(Saved entries)
○ ○ ○ ○

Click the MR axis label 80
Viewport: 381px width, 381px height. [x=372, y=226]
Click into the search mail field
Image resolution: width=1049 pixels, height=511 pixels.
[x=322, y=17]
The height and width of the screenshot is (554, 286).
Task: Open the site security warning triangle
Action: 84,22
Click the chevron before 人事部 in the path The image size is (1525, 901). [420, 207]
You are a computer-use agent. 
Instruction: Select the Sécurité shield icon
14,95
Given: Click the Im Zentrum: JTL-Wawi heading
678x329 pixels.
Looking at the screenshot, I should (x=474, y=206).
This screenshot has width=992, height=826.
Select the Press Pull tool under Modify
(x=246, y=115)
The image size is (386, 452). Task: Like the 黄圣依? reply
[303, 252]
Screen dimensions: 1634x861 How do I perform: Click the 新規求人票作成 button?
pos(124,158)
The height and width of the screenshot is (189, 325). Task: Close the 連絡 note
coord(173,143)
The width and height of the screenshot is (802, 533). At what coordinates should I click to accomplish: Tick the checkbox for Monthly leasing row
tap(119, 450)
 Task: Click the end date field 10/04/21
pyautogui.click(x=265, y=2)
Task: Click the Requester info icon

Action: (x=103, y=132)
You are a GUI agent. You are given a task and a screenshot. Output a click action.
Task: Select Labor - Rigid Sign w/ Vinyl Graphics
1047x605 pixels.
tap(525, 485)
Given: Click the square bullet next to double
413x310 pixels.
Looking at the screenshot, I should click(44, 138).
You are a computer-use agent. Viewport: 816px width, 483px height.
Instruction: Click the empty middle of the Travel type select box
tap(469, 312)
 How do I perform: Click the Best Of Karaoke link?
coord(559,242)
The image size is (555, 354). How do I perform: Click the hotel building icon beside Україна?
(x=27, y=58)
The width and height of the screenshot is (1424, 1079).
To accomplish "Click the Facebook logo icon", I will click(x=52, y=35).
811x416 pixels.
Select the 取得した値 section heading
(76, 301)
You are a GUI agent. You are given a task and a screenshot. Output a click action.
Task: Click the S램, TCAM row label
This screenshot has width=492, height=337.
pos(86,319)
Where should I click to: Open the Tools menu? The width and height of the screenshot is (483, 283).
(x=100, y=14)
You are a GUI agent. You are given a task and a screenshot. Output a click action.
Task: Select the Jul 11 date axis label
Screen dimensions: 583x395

○ ○ ○ ○

ASSIGNMENT ▸
Pull from the data each line where the string "computer" turns up.

WRITTEN ANSWER ▸
You are a computer-use agent. 
You are a computer-use agent. Viewport: 816px width, 483px height.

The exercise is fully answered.